Use soil sample test results taken within the last three years as the basis for nutrient management decisions.
This year, as fertiliser prices reach record levels, it has never been as important to ensure we are making the best use of fertilisers and slurry on our farms. There are a number of steps we can take to control and reduce the impact of high fertiliser prices inside our farm gate. Here we look at some tips to reduce fertiliser costs.
Use soil sample test results taken within the last three years as the basis for nutrient management decisions. If recent soil sample results are not available take soil samples now and send for analysis. Consult your advisor to prepare a fertiliser plan for your farm based on the soil sample test results. Use the results to match the correct fertiliser products and application rates to your soil nutrient needs and make significant savings where soil test results indicate index 4 soils and that no further nutrients are required.
Lime is the key component of soil fertility and should be applied when soil pH is low. Lime increases nutrient utilisation from fertilisers and organic manures and will also help release additional mineralised N and P from soil reserves. Apply lime year round on grazing ground and after the 2nd cut on silage ground.
Slurry is a valuable nutrient source and targeting slurry applications to fields with the highest P and K requirement will help save money on the farm. Silage fields typically have the highest nutrient requirement and cattle slurry can be used to deliver sufficient P and K to silage ground. Apply at a rate of 2,500 gals/acre, this will supply 23 units of nitrogen/acre. Use low emission slurry spreading methods to increase the N utilisation from slurry.

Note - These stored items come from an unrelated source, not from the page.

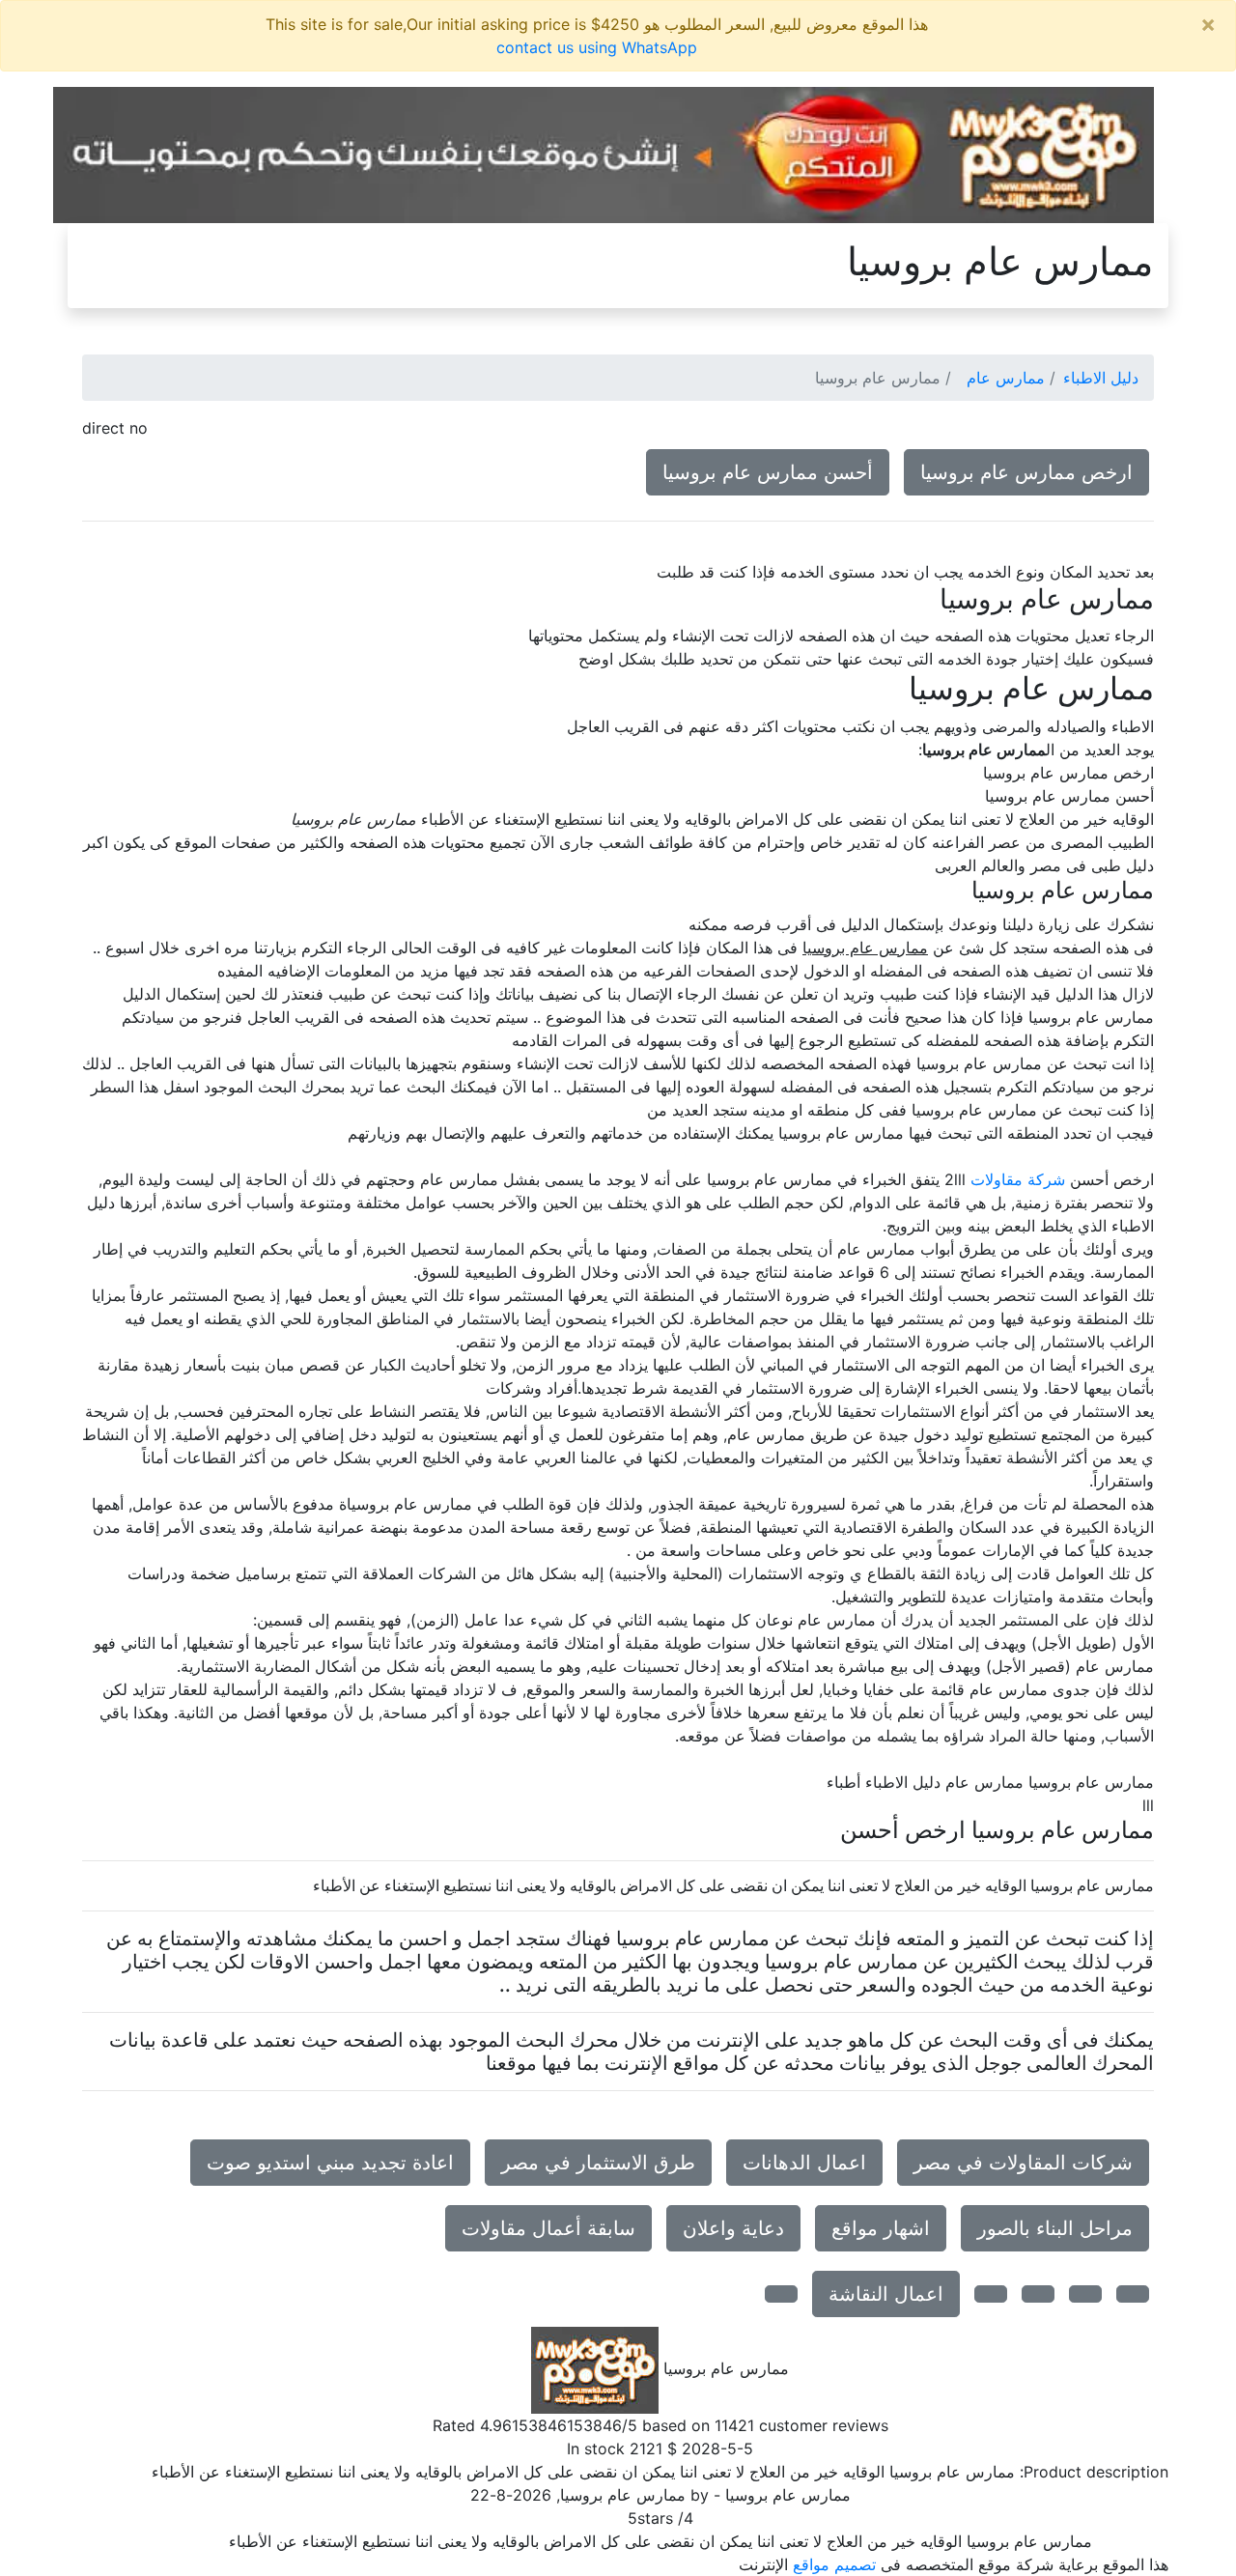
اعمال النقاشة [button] (886, 2294)
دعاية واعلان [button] (733, 2228)
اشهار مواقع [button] (880, 2228)
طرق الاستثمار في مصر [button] (598, 2162)
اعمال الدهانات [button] (804, 2162)
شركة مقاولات (1017, 1179)
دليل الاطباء (1100, 377)
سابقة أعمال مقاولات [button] (548, 2228)
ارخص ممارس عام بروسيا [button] (1026, 472)
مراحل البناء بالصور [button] (1055, 2228)
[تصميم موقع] (603, 153)
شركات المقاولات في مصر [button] (1023, 2162)
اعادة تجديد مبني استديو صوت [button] (330, 2162)
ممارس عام (1006, 377)
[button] (1132, 2294)
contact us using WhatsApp (596, 47)
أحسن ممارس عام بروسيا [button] (767, 472)
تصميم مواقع (834, 2564)
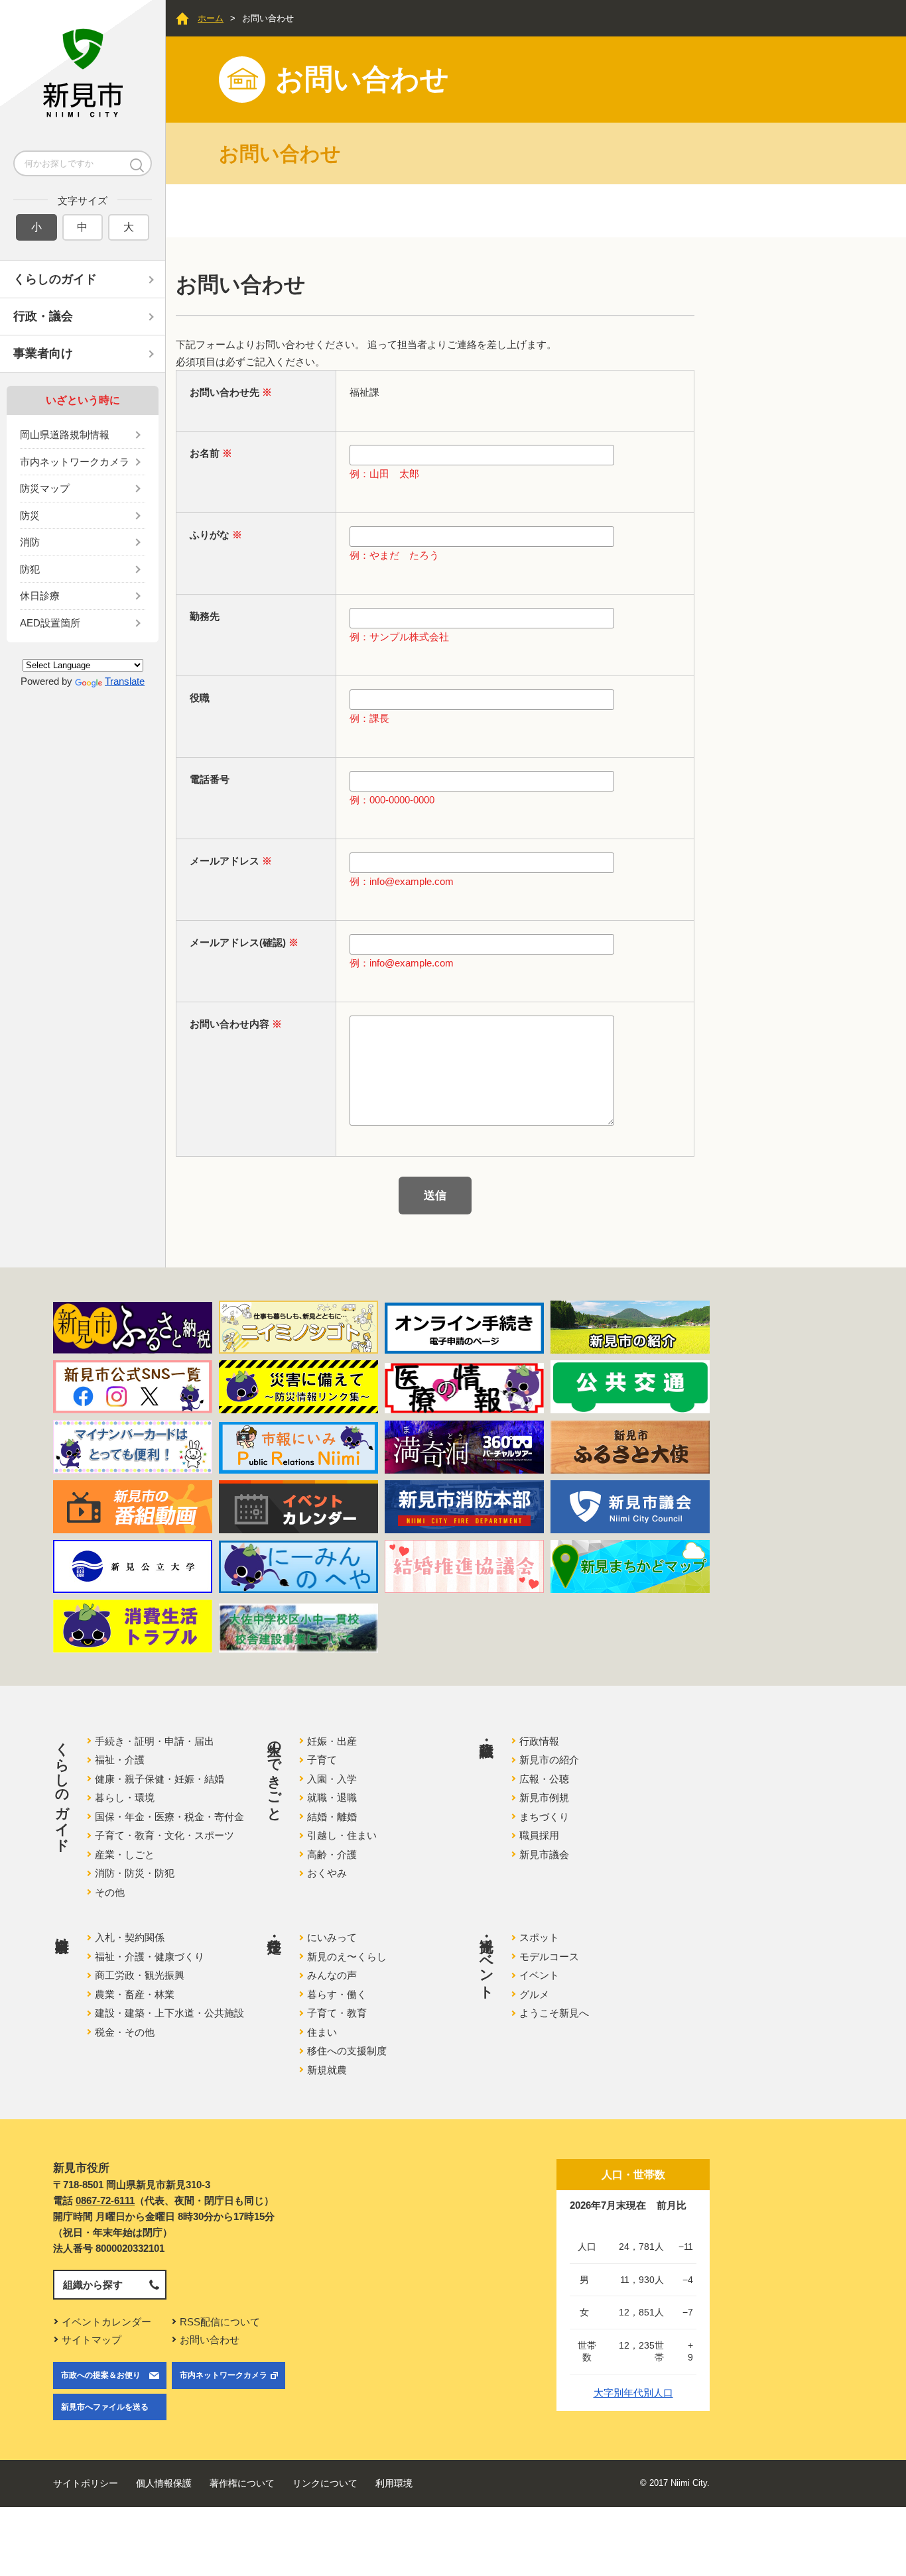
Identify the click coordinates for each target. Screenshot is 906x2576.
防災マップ (45, 488)
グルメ (534, 1994)
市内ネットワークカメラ (74, 461)
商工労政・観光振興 (139, 1975)
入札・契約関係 (129, 1937)
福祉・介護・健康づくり (149, 1956)
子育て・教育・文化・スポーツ (164, 1835)
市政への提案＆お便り (101, 2375)
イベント (539, 1975)
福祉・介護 (120, 1759)
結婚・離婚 (332, 1816)
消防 (30, 542)
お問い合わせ (209, 2339)
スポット (539, 1937)
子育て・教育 (337, 2013)
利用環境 (394, 2483)
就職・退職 (332, 1797)
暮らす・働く (337, 1994)
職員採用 (539, 1835)
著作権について (242, 2483)
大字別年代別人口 (633, 2392)
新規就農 (327, 2070)
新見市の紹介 (549, 1759)
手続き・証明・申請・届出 (154, 1741)
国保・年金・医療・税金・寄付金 (169, 1816)
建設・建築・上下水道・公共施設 (169, 2013)
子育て (322, 1759)
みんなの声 (332, 1975)
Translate (125, 681)
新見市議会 (544, 1854)
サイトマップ (91, 2339)
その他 (110, 1892)
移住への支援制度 (347, 2050)
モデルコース (549, 1956)
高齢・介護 (332, 1854)
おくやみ (327, 1873)
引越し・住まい (342, 1835)
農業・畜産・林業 (134, 1994)
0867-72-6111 (105, 2200)
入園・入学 (332, 1779)
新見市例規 (544, 1797)
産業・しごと (125, 1854)
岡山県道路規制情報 (64, 434)
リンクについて (324, 2483)
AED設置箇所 (50, 622)
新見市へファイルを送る (105, 2407)
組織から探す (93, 2284)
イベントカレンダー (106, 2321)
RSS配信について (220, 2321)
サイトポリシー (85, 2483)
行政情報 (539, 1741)
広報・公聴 (544, 1779)
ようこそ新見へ (554, 2013)
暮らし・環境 (125, 1797)
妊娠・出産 (332, 1741)
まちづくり (544, 1816)
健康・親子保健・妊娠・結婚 (159, 1779)
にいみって (332, 1937)
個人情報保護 (164, 2483)
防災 (30, 515)
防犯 (30, 569)
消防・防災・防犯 (134, 1873)
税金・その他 (125, 2032)
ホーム (211, 18)
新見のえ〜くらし (347, 1956)
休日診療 (40, 595)
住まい (322, 2032)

This is no year to address soil fertility deficits by using chemical compound fertilisers. The main areas to prioritise for chemical P and K application this year should be silage ground that has been identified as having low P and K status and will struggle to produce a satisfactory yield without the chemical P and K in addition to what has been supplied by slurry.
Know your silage needs so you can plan the area required to close for silage and budget fertiliser requirements.
Teagasc advise that a small reduction (from 46 units N/acre to 40 units N/acre) in March chemical N application rates should not substantially reduce grass growth. Such a reduction can reduce annual chemical N by 3% according to Teagasc. Teagasc also advise a reduction in summer N application rates on highly stocked farms to 25 kg N/ha (20 units N/acre).
Complete a budget outlining the type and quantity of fertiliser used in 2021 and a budget for 2022. It will identify where costs will be for the year ahead and put a focus on identifying where savings can be made. Try and reduce the level of nitrogen applied to 80 or 85% of the normal annual requirement. However, there are a number of important factors to keep in mind to ensure animal performance is not compromised as a result. Firstly, match grass supply with demand, there is no point in growing excess grass this year. Prioritise nitrogen applications to the swards that will deliver the best response. These are typically reseeded swards or swards with a high perennial ryegrass content growing on soils with an adequate pH and P and K index. Maintain regular fertiliser applications and reduce the amount of N in each application rather than eliminating applications.
With the higher cost of growing grass, more focus should be placed on keeping the farm stocking rate under control. Underperforming animals that lower the profitability of the system may need to be culled or sold. If extra grass is grown this can be removed as baled silage which will be very valuable next winter.